If the goal is to hot-patch graphics into existing TUIs, Kovid is probably on the right track with this. It needs to be something richer than what sixel or iTerm2 provide--with pixel placement, play/pause, scaling, etc. Though for a do-over of piping a UI over a (relatively) low-bandwidth wire, I think something like Sun NeWS would have been a simpler & more feature-complete approach.


wezterm supports the kitty image protocol (as well as sixel and iterm2), and runs on all major platforms.

(disclaimer: I'm the wezterm guy)


Been using Wezterm for about a year now and I'm a very satisfied user. Beats any others I've ever used - iTerm2 comes close but it's Mac only. Every other terminal emulator in my experience has been problematic. Wezterm has not been. Just works.


a mighty fine terminal sir


Thanks, will try this. Wish xterm was on the list, but mlterm is OK.

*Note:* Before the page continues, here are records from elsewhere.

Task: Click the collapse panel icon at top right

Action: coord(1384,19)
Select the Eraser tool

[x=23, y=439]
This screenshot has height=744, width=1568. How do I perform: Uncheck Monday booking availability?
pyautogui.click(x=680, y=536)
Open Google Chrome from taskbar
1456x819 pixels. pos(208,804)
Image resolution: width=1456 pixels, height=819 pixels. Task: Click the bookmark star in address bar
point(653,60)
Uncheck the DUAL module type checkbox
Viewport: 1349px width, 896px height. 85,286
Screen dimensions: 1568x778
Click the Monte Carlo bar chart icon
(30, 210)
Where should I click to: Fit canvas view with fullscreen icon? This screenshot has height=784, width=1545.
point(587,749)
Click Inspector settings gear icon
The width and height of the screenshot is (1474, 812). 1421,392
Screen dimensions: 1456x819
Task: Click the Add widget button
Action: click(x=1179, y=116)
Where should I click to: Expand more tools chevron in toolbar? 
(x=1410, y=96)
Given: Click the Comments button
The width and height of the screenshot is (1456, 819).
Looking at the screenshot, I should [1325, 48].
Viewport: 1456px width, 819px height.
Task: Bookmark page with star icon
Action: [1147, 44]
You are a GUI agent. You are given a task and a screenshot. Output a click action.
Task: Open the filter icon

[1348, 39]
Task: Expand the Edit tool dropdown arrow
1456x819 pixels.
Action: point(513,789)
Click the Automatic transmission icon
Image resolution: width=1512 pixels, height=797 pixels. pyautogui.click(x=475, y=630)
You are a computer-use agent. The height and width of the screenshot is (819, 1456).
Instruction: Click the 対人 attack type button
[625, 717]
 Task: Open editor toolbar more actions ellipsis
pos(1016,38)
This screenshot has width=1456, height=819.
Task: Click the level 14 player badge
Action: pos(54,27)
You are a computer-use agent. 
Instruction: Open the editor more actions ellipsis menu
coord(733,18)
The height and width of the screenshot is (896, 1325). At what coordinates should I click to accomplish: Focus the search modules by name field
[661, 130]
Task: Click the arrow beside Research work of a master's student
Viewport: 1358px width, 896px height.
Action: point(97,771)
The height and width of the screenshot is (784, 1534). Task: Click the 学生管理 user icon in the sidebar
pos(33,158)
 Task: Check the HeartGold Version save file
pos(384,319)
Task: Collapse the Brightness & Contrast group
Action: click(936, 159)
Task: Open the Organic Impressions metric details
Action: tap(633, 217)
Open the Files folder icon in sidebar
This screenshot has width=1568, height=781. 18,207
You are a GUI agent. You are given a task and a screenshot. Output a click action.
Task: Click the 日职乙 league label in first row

Yeah, I don't see the point in trying to resurrect a dead standard that isn't very efficient or widely supported. Backwards compatibility is important, but sixels aren't even that well supported nowadays†, so there's not much to be compatible with. Better to just push for new de facto standards for images in the terminal; trying to resurrect sixels is an exercise in retrocomputing.

† xterm and iTerm2 are the only widely-used terminal emulators nowadays that support sixels. Few Linux users use plain old xterm nowadays due to lack of desktop integration, and iTerm2 is not the OS default terminal (and it supports a better image format anyway). Also note that no popular Windows terminal emulators (conhost.exe, conemu, Microsoft Terminal) support sixels at all.


The idea here is you can get graphics via a ssh connection. You don't need to setup a web interface to collect and process metrics.

It's useful cause you don't have to take your fingers off the keyboard to get graphical information.

And yeah. I would be just as happy to use NAPLPS, but Sixel support is what we have.


sixel works fine, and is better supported than a "new de facto standard" the doesn't even exist yet. It's not at all true that no popular windows s/w supports it - mintty/wsltty supports it just fine and is widely used.


No, a better standard does exist: https://iterm2.com/documentation-images.html

In fact, mintty already supports it. Only xterm doesn't. Sixel really is just retrocomputing at this point.


Xterm integrates perfectly in fvwm. And it does not need GB of RAM to render text.